ソーカルの論文を『ソーシャル・テキスト』に掲載
1996年アラン・ソーカルは、デタラメをあたかも本当のように美しく並べたソーカル論文「境界を侵犯することー量子重力の変換解釈学に向けて」作り上げ、学術的権威ある雑誌ソーシャル・テキストに投稿しました。 その目的は内容がデタラメであるということを研究者達が見抜けるかどうかのテストでした。しかし研究者達がその意図を読み取ることはなく掲載が決定。ソーカル論文は高い評価を受け、ポストモダンの新境地を開くのであると絶賛されました。
掲載後ソーカルが自身の論文について内容がないことを暴露
アラン・ソーカルはソーカル論文がソーシャル・テキストに掲載された3週間後、別の学術誌リンガ・フランカでソーカル論文はデタラメであると発表しました。

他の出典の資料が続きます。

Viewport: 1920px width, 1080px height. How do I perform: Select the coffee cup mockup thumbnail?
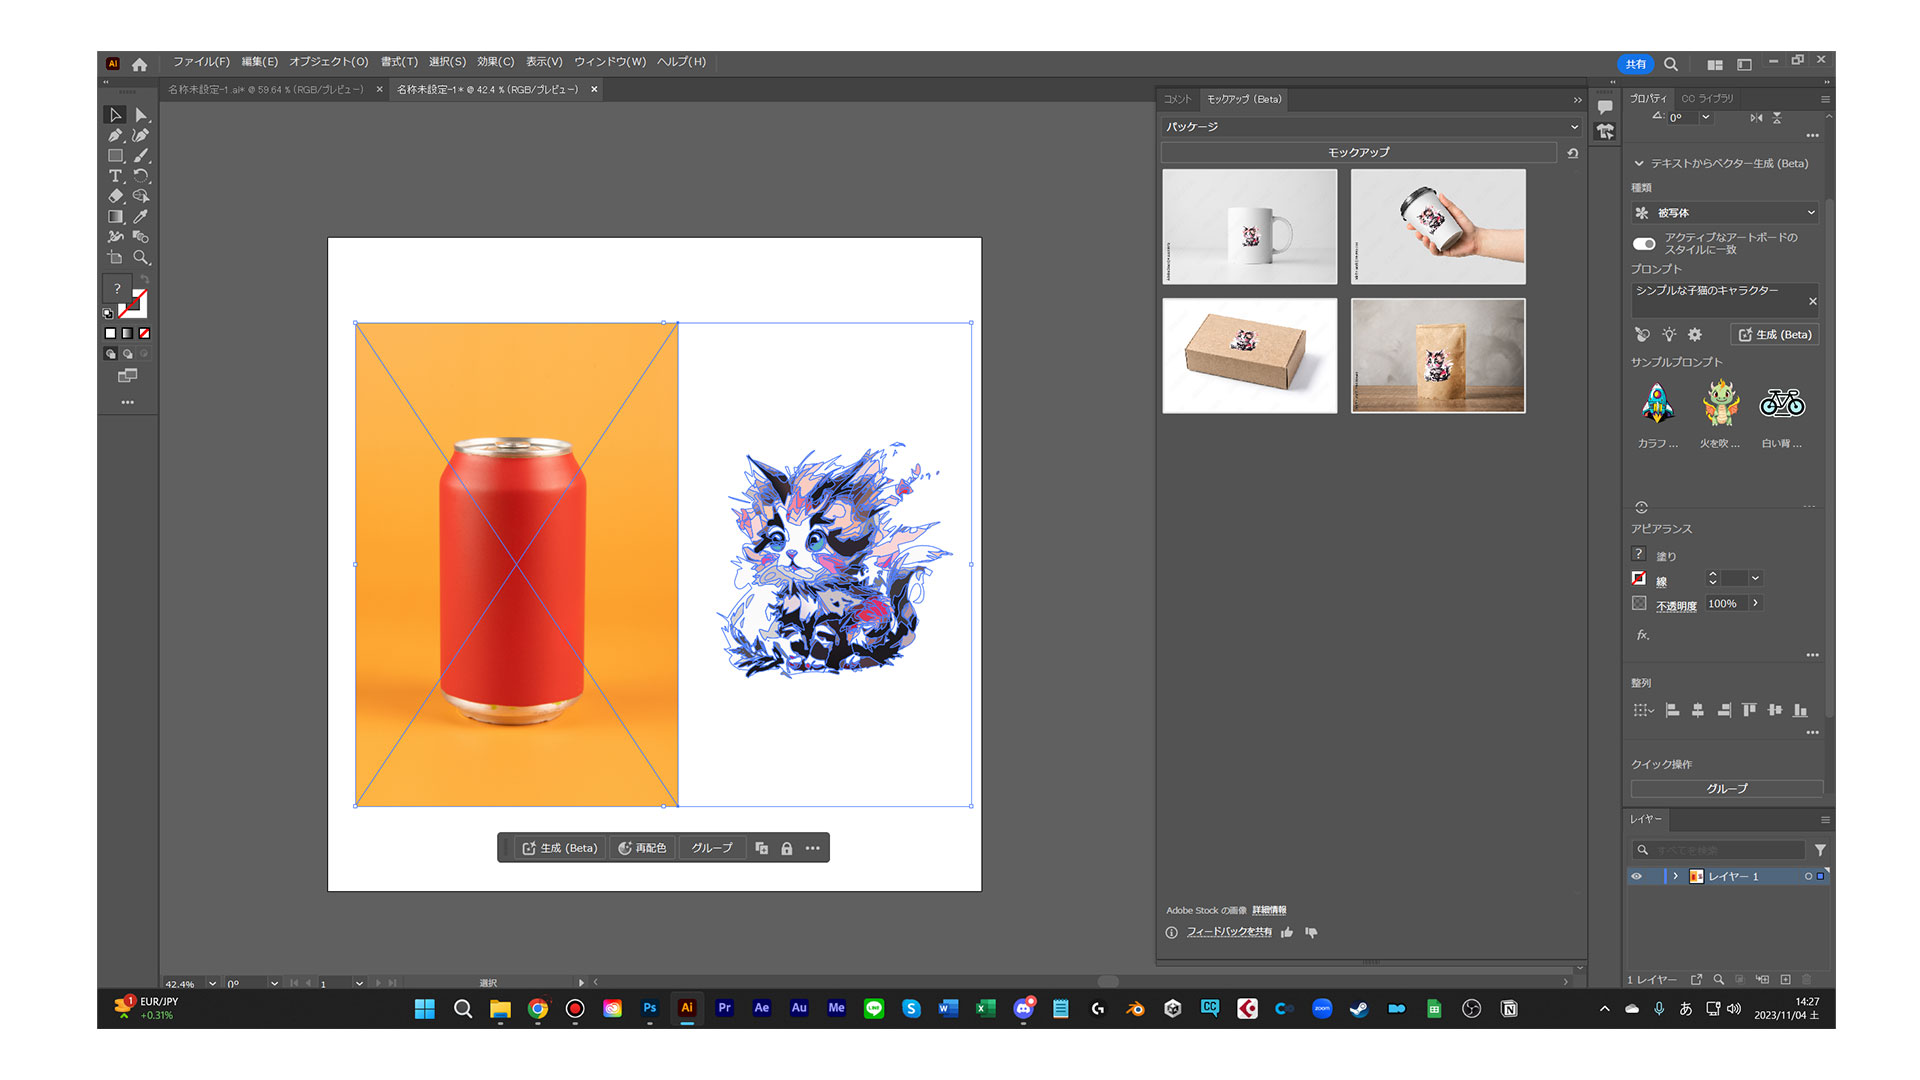(x=1438, y=226)
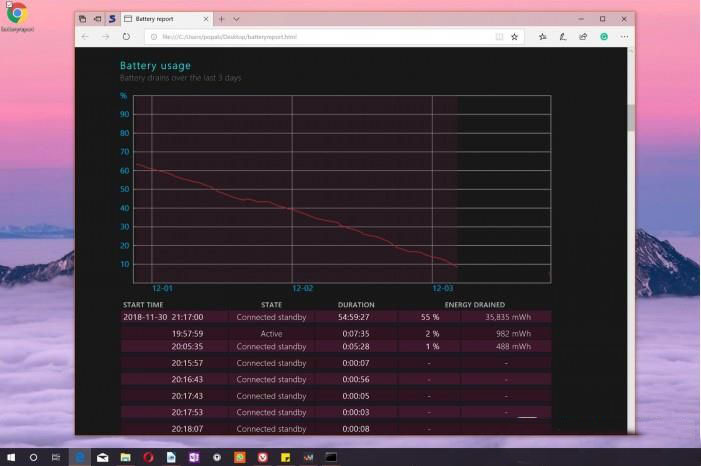Click the Set tabs aside icon
Screen dimensions: 701x466
[97, 19]
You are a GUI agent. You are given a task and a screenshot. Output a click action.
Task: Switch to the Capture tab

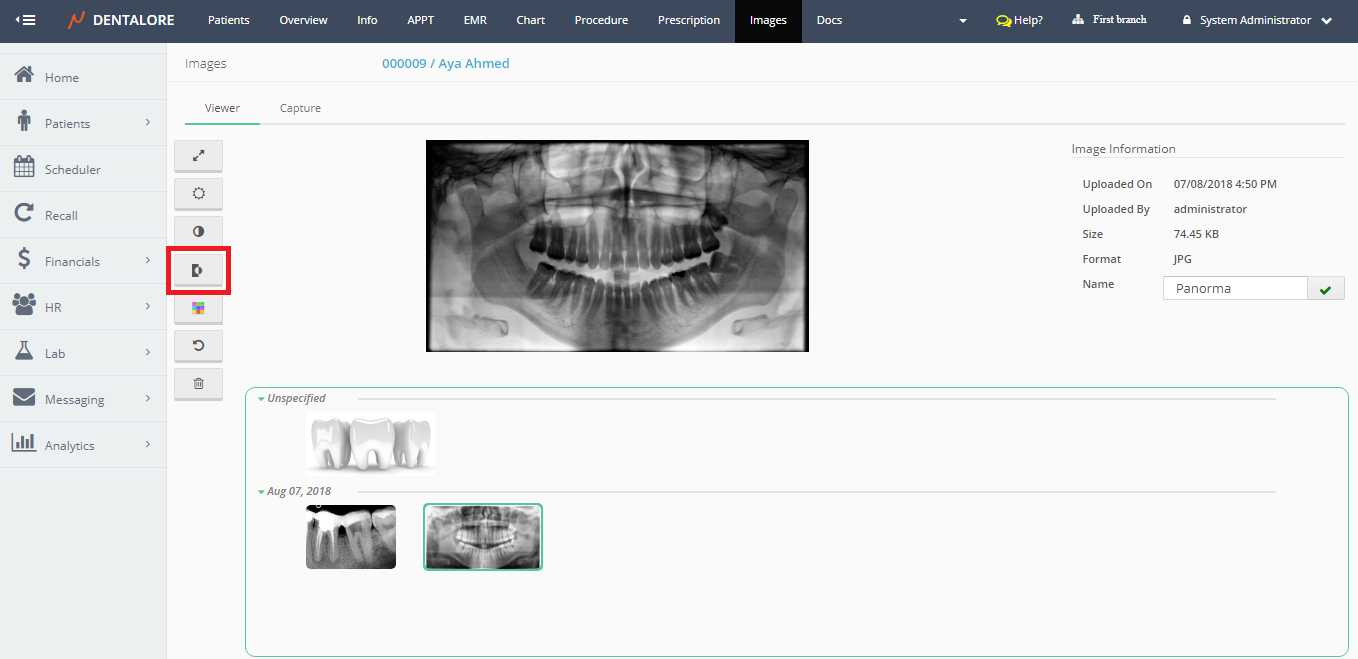[x=300, y=108]
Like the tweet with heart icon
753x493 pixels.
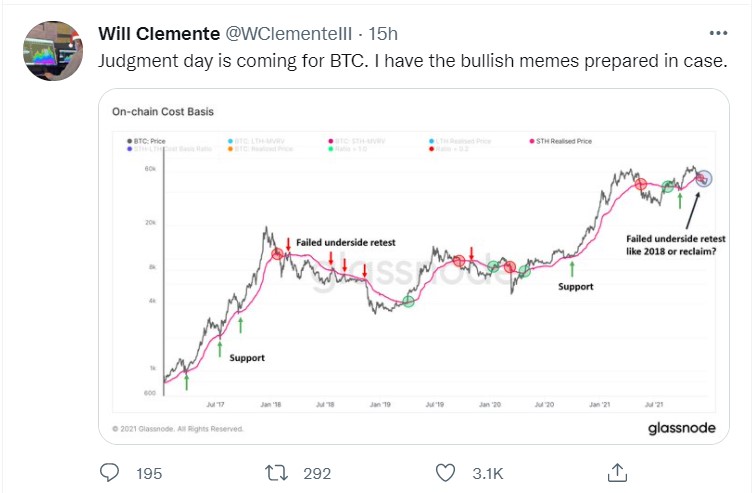click(x=445, y=473)
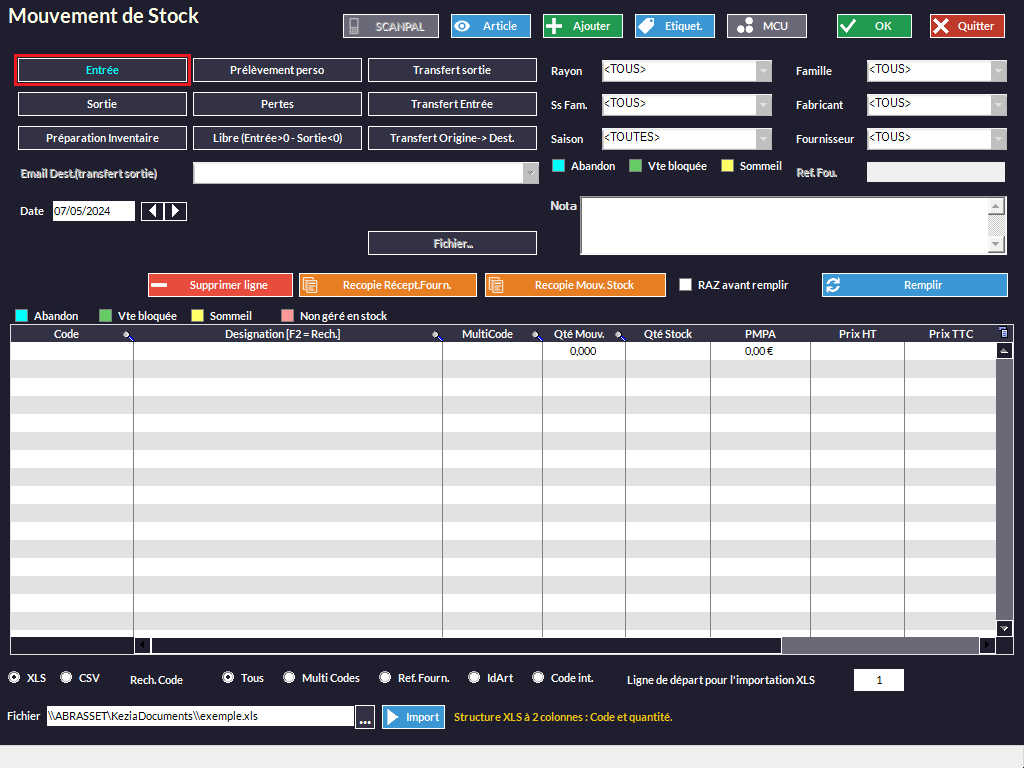Click the SCANPAL scanner button

pyautogui.click(x=390, y=26)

そしてそれは大きなセンセーションを巻き起こしました。 この一件はニューヨークタイムズなどの有力誌で取り上げられ、研究者では無い一般人までも目にすることになりました。 アラン・ソーカルは発表してすぐに「境界を侵犯することーあとがき」という論文をソーシャル・テキストに持ち込みましたが、当たり前のように却下されました。